- [Task brief]:
Look through the data below and return each line where "header" appears.

- [Collected data]:
»»

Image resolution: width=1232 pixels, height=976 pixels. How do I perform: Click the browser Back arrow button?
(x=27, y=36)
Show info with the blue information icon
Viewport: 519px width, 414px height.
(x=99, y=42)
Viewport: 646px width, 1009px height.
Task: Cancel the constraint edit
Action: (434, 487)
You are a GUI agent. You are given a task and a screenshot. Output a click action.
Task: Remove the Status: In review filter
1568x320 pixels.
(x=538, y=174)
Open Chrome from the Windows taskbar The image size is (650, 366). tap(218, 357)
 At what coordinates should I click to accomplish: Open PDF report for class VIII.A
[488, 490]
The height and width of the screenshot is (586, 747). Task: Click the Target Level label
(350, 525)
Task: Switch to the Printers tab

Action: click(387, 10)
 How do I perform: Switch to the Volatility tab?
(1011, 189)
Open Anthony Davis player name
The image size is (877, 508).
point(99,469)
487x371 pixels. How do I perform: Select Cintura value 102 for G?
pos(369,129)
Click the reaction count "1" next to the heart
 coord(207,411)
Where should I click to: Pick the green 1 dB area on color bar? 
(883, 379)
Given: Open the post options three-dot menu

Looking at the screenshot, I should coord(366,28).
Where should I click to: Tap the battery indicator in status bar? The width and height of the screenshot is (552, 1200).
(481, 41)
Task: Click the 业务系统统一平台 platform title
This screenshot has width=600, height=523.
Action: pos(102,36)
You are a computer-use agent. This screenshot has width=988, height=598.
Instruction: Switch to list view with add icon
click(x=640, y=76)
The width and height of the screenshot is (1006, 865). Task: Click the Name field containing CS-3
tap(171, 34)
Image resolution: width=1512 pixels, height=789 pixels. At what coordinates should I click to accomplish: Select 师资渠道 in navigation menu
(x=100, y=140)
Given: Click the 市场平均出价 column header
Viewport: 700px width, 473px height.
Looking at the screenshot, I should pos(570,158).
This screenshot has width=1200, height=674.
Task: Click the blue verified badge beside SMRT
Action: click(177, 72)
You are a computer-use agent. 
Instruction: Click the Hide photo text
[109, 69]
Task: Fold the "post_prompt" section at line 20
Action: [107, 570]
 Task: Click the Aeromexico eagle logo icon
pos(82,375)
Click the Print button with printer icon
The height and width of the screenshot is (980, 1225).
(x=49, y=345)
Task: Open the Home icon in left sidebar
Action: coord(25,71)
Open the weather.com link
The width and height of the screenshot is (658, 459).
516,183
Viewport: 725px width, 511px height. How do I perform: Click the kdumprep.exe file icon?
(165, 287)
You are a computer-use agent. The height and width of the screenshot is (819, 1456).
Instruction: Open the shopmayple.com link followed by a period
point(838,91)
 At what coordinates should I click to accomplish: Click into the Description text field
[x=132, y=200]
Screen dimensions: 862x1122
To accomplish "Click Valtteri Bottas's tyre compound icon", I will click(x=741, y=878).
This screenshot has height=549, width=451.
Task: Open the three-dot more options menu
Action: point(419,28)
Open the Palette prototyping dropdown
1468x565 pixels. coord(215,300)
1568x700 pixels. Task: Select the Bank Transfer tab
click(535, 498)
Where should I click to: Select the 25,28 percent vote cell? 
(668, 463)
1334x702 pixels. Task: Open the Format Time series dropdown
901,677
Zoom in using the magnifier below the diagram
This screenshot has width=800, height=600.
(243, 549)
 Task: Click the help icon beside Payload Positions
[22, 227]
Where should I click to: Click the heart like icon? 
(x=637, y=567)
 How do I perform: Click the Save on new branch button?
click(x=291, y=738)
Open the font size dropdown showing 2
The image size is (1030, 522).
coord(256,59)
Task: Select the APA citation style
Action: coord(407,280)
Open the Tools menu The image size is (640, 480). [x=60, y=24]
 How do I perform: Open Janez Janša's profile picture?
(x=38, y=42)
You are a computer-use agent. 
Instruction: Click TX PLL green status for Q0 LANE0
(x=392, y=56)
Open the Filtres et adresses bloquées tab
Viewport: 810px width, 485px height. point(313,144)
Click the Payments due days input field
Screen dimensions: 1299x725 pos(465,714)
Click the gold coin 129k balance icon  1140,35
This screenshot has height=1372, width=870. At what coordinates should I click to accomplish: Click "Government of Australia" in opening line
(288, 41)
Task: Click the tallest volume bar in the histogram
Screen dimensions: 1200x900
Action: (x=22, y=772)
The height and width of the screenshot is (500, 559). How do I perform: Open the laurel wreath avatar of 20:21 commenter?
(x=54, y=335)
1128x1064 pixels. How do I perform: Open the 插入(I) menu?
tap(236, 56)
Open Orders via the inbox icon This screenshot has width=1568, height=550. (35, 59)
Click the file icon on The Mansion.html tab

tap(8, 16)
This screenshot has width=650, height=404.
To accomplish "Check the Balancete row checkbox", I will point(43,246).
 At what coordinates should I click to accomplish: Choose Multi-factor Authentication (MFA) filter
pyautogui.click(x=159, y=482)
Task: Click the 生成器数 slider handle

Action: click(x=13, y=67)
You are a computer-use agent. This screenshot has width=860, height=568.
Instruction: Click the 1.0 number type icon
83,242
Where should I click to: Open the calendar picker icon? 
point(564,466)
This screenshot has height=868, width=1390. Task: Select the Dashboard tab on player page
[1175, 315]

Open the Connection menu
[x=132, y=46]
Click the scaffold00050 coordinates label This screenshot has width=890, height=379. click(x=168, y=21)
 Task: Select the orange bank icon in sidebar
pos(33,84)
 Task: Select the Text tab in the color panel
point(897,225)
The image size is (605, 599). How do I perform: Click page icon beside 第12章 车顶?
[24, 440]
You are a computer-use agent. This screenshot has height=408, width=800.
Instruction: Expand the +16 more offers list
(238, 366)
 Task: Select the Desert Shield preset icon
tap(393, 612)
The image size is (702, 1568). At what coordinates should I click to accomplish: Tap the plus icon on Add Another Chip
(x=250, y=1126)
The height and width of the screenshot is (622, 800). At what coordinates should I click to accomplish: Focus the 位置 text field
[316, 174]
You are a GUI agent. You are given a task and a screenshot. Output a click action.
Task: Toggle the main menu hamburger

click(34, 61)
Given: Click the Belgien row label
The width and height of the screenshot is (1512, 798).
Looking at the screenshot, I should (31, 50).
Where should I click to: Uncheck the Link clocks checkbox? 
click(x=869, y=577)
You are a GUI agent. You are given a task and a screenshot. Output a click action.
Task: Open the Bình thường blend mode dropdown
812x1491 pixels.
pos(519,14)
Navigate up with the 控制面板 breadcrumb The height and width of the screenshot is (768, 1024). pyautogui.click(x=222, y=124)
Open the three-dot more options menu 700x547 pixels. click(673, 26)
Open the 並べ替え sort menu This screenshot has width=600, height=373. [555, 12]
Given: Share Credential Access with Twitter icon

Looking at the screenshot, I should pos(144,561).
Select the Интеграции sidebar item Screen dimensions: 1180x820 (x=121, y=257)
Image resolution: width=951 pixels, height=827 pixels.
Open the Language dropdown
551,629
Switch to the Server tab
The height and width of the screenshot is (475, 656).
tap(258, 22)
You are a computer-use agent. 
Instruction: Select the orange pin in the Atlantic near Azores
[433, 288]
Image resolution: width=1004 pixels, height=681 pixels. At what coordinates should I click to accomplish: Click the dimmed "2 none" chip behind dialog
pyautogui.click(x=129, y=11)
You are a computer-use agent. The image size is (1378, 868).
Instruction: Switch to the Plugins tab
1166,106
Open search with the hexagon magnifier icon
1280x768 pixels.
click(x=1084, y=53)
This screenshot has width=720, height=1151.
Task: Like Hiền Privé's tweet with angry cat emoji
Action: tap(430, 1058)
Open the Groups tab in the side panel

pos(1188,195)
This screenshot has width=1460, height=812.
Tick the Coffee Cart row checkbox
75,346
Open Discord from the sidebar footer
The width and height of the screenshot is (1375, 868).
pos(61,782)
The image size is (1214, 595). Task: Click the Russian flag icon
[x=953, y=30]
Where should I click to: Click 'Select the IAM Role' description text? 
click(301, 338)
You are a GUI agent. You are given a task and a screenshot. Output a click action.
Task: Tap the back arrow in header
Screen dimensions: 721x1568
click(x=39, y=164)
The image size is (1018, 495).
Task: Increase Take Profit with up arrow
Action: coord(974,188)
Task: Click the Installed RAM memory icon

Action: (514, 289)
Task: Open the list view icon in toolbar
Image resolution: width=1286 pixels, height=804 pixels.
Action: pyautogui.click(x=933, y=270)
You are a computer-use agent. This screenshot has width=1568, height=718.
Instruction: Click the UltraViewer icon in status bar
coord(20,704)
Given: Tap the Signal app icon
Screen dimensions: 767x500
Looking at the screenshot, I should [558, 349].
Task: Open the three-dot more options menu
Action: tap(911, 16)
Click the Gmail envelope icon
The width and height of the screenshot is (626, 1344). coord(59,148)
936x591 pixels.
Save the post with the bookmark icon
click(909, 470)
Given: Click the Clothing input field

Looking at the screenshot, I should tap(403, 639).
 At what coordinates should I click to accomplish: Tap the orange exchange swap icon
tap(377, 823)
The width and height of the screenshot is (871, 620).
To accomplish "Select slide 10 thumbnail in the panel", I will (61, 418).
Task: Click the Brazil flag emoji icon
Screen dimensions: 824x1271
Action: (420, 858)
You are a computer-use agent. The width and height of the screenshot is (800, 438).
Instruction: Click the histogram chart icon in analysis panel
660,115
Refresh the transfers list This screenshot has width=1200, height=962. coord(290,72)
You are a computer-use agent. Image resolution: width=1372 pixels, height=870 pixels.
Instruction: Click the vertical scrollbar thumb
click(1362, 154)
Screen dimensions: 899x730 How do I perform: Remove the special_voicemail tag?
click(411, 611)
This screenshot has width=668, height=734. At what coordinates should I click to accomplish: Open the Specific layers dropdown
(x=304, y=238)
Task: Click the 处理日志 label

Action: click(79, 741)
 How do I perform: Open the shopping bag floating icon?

««

- [Final answer]:
Given: Click the 市场平均出价 column header
Task: Tap the back arrow in header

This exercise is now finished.